107    Edelman J concluded that none of the matters raised by the applicant provided a reason for any substantial extension of time, particularly an extension of time measured in years”. The applicant made a conscious choice to abandon his Part IVC proceedings, only to subsequently seek judicial review in multiple separate proceedings. None of the explanatory material referred to by Ms Clay provides a reason for seeking to re-litigate a challenge to the amended assessments under Part IVC or a challenge under s 39B of the Judiciary Act or s 75(v) of the Constitution concerning the validity of the assessments.

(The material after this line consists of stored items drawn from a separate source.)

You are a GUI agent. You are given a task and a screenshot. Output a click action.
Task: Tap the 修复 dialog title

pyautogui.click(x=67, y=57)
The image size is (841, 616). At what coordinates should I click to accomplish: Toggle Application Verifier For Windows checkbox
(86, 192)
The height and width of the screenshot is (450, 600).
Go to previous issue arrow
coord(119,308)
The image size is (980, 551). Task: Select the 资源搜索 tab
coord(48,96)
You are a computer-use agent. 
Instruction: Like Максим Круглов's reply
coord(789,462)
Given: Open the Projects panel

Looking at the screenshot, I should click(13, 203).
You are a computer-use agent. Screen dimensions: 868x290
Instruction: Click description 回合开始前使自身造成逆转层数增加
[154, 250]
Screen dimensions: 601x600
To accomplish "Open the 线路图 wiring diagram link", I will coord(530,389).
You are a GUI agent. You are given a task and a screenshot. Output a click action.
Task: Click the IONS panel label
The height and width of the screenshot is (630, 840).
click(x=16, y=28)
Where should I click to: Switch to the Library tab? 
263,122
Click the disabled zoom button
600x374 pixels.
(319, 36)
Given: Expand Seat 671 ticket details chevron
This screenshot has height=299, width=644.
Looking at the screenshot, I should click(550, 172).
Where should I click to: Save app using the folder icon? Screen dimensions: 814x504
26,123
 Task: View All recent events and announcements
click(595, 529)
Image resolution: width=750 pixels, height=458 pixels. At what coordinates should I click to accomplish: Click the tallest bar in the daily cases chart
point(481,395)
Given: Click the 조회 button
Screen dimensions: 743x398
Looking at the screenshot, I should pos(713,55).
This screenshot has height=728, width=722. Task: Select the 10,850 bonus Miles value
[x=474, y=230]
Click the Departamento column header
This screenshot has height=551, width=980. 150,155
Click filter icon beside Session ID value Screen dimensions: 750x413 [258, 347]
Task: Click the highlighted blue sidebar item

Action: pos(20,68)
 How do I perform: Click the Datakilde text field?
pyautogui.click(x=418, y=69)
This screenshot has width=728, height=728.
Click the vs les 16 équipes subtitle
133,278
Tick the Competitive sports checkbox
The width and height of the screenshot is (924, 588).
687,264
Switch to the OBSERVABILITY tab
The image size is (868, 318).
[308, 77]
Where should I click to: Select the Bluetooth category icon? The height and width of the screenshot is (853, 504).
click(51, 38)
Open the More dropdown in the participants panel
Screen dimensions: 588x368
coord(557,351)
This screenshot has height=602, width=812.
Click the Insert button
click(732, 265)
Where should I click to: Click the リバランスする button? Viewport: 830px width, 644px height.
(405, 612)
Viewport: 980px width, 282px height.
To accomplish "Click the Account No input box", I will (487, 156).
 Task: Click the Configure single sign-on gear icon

Consideration: “without reasonable ground

108    The Commissioner contends that the application for leave to appeal is a proceeding “without reasonable ground” as described earlier. The Commissioner contends that because the challenge to the amended assessments in reliance upon contended errors in the audit and objection decisions leading to the issuing of the amended assessments is not susceptible of a remedy in the form of the constitutional writs in reliance on s 39B of the Judiciary Act; and the exercise of the power under s 31A(2) of the FCA Act by the primary judge reflects no “arguable error”, the proposed proceeding sought to be initiated, that is, the application for leave to appeal, is a proceeding “without reasonable ground” and thus, a vexatious proceeding. The proceeding is without reasonable ground because it is “bound to fail” because it is an application that seeks to agitate a ground of challenge that fails to meet the requirements, even arguably, of the elements which would engage s 39B having regard to Futuris. No other ground of jurisdiction is relied upon to engage the relief claimed in the principal proceeding before the primary judge.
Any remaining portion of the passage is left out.